"Because – " he [Sohrab] said, gasping and hitching between sobs, "because I don't want them to see me...I'm so dirty." He sucked in his breath and let it out in a long, wheezy cry. "I'm so dirty and full of sin."
[Amir:] "You're not dirty, Sohrab," I said.
[Sohrab:] "Those men – "
[Amir:] "You're not dirty at all."
[Sohrab:] " – they did things...the bad man and the other two...they did things...did things to me."
[Amir:] "You're not dirty, and you're not full of sin." I touched his arm again and he drew away. (24.87-92)
Although Sohrab misses his father and mother (and grandmother), he admits he doesn't want to see them. Or, rather, them to see him. All the terrible things Assef and the guards did to him has made him feel "dirty" and guilty. Sohrab's father, Hassan, seems like the most lovable guy in the world. Hassan does, however, hide his tragedy from others, compounding Amir's guilt. How does Amir hide the fact that he abandoned Hassan? Does Baba hide anything? What about Soraya? Why do all these characters hide so much? Will Sohrab, like them, hide his tragic experience?
Sohrab stopped chewing. Put the sandwich down. "Father never said he had a brother."
[Amir:] "That's because he didn't know."
[Sohrab:] "Why didn't he know?"
"No one told him," I said. "No one told me either. I just found out recently."
Sohrab blinked. Like he was looking at me, really looking at me, for the very first time. "But why did people hide it from Father and you?"
[Amir:] "You know, I asked myself that same question the other day. And there's an answer, but not a good one. Let's just say they didn't tell us because your father and I...we weren't supposed to be brothers."
[Sohrab:] "Because he was a Hazara?"
I willed my eyes to stay on him. "Yes." (24.106-113).

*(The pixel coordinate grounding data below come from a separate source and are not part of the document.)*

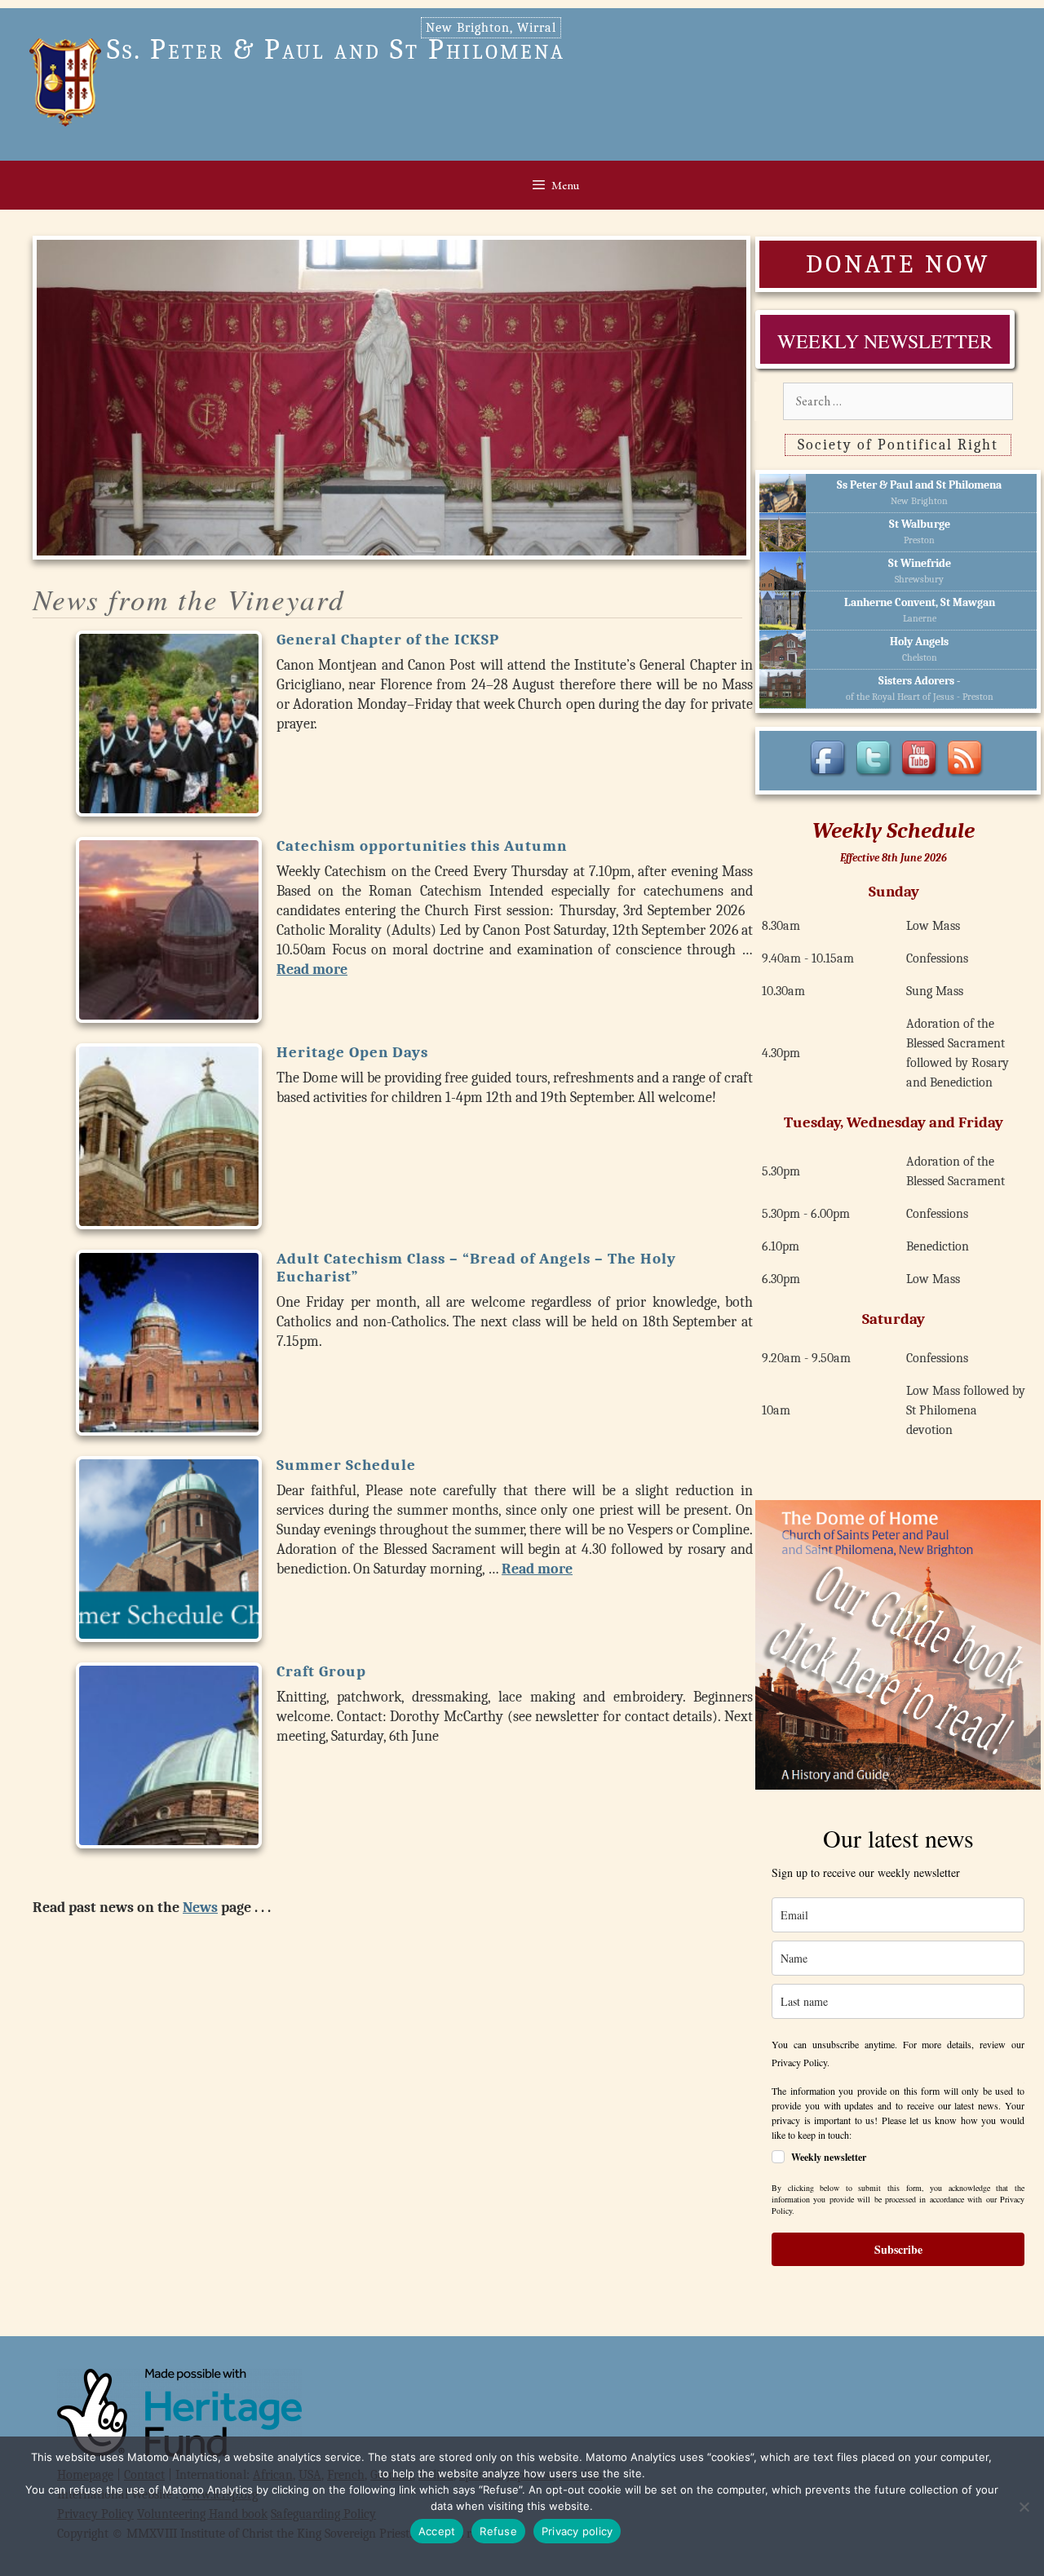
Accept (437, 2531)
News (200, 1907)
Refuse (498, 2531)
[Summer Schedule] (169, 1549)
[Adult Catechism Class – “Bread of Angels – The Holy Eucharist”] (169, 1343)
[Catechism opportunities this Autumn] (169, 930)
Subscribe (898, 2249)
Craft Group (321, 1671)
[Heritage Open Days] (169, 1136)
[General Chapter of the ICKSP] (169, 724)
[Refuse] (1023, 2507)
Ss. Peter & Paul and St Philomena (336, 49)
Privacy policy (577, 2531)
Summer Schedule (346, 1465)
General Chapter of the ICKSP (387, 639)
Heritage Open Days (352, 1052)
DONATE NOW (898, 264)
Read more (311, 969)
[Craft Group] (169, 1755)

Amir has recently rescued Sohrab from Assef and the Taliban. And Amir, eating lunch with Sohrab, suddenly blurts out that he and Hassan were half-brothers. As Amir says, "[...] [H]e had a right to know; I didn't want to hide anything anymore" (24.105). Amir does the right thing here – most readers probably let out a sigh of relief when Amir tells Sohrab the truth about Hassan. But we also find it a little sad that this twelve-year-old boy already knows enough about his homeland to guess Amir and Hassan shouldn't have been brothers because of ethnicity. It's a sort of barometer of ethnic relations in Afghanistan: even a young boy knows it's somehow improper for a Hazara and Pashtun to have the same father.